Page extract =>
:::::

Keywords

1 Introduction

The increasing availability of data in diverse domains has created a necessity to develop techniques and methods to discover knowledge from massive volumes of complex data, motivating many research works in databases, machine learning, and information retrieval communities. This has driven the development of scalable and efficient techniques to organize and retrieve this kind of data. Similarity search has been the traditional approach for information retrieval. Although several similarity search algorithms have been proposed to speed up similarity queries, most of them are either affected by the well-known “curse of dimensionality”. Retrieve complex data causes stability problems when the data dimensionality is too high [3].

One of the few approaches that ensure an approximate solution with sublinear search cost for high-dimensional data is the Locality Sensitive Hashing (LSH) [1]. LSH is based on the idea that closeness between two objects is usually preserved by a random projection operation. In other words, if two objects are close together in their original space, then these two objects will remain close after a scalar projection operation [12]. However, it presents some difficulties for approximate kNN queries, in particular, related to data domain parameter dependence and quality results. Therefore, in complex domains, in particular, in high dimensional data problems, an approximate solution with a solid theoretical analysis may be the best option in many application areas because of their efficiency in time and space.

On the other hand, in Machine Learning traditionally images are often described by the hand-craft visual features. However, these hand-craft features cannot well reveal the high-level semantic meaning (labels or tags) of images, and often limit the performance of image retrieval [9]. Inspired by recent advances in Convolutional Neural Network (CNN) [8], many methods solved the problem of precision of similarity retrieval by using CNN as feature extractor and then build a compact similarity-preserving hash code for fast image retrieval. Again, hashing is widely used for large-scale image retrieval as well as video and document searches because the compact representation of hash code is essential for data storage and reasonable for query searches [14]. However, some drawbacks based on these supervised hashing methods have not been solved entirely, as follows:

  • There is a trade-off between classification error and quantization error: activations of lower layers are more general-purpose [16], so training is more effective. However lower layers have larger activations maps (many nodes), which are harder to encode which leads to a compromise.

:::::

Dataset rows =>
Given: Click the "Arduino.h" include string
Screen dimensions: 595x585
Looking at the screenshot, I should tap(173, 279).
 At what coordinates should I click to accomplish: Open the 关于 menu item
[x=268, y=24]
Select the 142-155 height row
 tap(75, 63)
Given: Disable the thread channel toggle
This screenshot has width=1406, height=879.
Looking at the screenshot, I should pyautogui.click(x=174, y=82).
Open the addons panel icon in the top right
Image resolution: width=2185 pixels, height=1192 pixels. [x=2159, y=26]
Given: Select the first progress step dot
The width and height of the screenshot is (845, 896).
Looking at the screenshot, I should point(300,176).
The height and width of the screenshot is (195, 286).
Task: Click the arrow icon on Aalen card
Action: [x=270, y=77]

:::::

Written problem 1 => Which citation numbers in square brackets appear in the similarity search introduction? List them in the order they appear.
Written problem 2 => In the similarity search introduction, what idea is Locality Sensitive Hashing based on?
Written problem 3 => Continue the similarity search introduction from the point where it stops.

Task response 1 => [3], [1], [12], [9], [8], [14], [16]

Task response 2 => It is based on the idea that closeness between two objects is usually preserved by a random projection operation.

Task response 3 =>
  • There is a dependency on parameter values for approximate similarity search schemes based on LSH, which determine the number of hash functions and number of hash tables.

This paper proposes a novel supervised hashing technique, named Deep frActal based Hashing (DAsH), designed to perform scalable approximate similarity search. The contributions of our work are as follows. First, we introduce and define a scheme based on CNN and optimized using fractal theory. To overcome the limitation of large activations on lower layers of CNN (output of the last convolutional layer) we reduce its dimensionality using autoencoders to the optimal sub-space. Then we index this new representation with LSH scheme. Second, we present a novel method, based on fractal theory, which allow us to can find the optimal number of hash functions for an approximate similarity search scheme based on LSH.

The paper is organized as follows. Section 2 summarizes the background for this work. Section 3 describes the proposed technique and Sect. 4 reports experimental results on real and synthetic datasets. Finally, we conclude in Sect. 5.

2 Locality Sensitive Hashing

Previous work [1] has explored the idea of hashing objects and grouping them into buckets with the goal of performing approximate similarity search within buckets associated with the query element. The idea behind LSH is that if two objects are close together in their original space, then these two objects will remain close after a scalar projection operation [12]. Hence, let h(x) be a hash function that maps a d-dimensional point x to a one-dimensional value. The function h(x) is said to be locality sensitive if the probability of mapping two d-dimensional points \(x_1\), \(x_2\) to the same value grows as their distance \(d(x_1, x_2)\) decreases.

LSH based methods report efficient results when adequate values for m (number of hash functions) and L (number of indexes) are chosen. The \(E^2\)-LSH algorithm find the best value for m and L by experimentally evaluating the cost of calculation for samples in the given dataset. Basically, the tuning parameter of LSH is chosen as a function of the dataset to minimize the running time of a query while the space requirement is within the memory bounds [13].

2.1 Fractal Theory

A fractal is characterized by the self-similarity property, i.e., it is an object that presents roughly the same characteristics when analyzed over a broad range of scales [6]. From the Fractal Theory, the Correlation Fractal Dimension \(\mathfrak {D}\) is particularly useful for data analysis, since it can be applied to estimate the intrinsic dimension of real datasets that exhibit fractal behavior, i.e., exactly or statistically self-similar datasets [4]. It has been shown that, given a set of N objects in a dataset with a distance function d(xy), the average number of k neighbors within a given distance r is proportional to r raised to \(\mathfrak {D}\). Thus, the pair-count PC(r) of pairs of elements within distance r follows the power law:

$$\begin{aligned} PC(r) = K_p \times r^{\mathfrak {D}} \end{aligned}$$
(1)

where, \(K_p\) is a proportionality constant, and \(\mathfrak {D}\) is the correlation fractal dimension of the dataset. Consequently, a fractal is defined by the self-similarity property, that is the main characteristic that represents exactly or statistically the similarity between the parts to the whole fractal.

3 Deep Fractal Based Hashing - DAsH

In this section, we propose the Deep Fractal based Hashing (DAsH) designed to perform a scalable approximate search by supervised hashing by a supervised hashing scheme. As introduced in Sect. 1, our strategy is to use the fractal theory to find the optimal sub-space for the last convolutional layer output of the CNN network, and the optimal number of hash functions for LSH index as well.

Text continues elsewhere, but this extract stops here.